■ TRY IT ■
Reproduce the lines of the listing verbatim, starting with the line that contains "coordinates (590, 88)." and going on through the line that contains "At what (x,y)", with both of those lines included.

■ RECORDS SUPPLIED ■
::::::
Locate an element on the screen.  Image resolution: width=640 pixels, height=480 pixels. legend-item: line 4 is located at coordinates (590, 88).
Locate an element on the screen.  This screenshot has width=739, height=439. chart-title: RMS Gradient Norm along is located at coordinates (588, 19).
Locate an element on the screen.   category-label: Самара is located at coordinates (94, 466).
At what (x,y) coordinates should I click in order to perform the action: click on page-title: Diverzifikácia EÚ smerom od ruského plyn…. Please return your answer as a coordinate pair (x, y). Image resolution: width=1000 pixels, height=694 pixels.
::::::
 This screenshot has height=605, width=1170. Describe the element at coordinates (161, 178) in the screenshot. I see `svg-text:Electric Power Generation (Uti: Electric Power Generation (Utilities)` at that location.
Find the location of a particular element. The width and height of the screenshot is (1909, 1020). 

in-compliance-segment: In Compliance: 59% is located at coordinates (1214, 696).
::::::
■ WRITTEN SOLUTION ■
Locate an element on the screen.  Image resolution: width=640 pixels, height=480 pixels. legend-item: line 4 is located at coordinates (590, 88).
Locate an element on the screen.  This screenshot has width=739, height=439. chart-title: RMS Gradient Norm along is located at coordinates (588, 19).
Locate an element on the screen.   category-label: Самара is located at coordinates (94, 466).
At what (x,y) coordinates should I click in order to perform the action: click on page-title: Diverzifikácia EÚ smerom od ruského plyn…. Please return your answer as a coordinate pair (x, y). Image resolution: width=1000 pixels, height=694 pixels.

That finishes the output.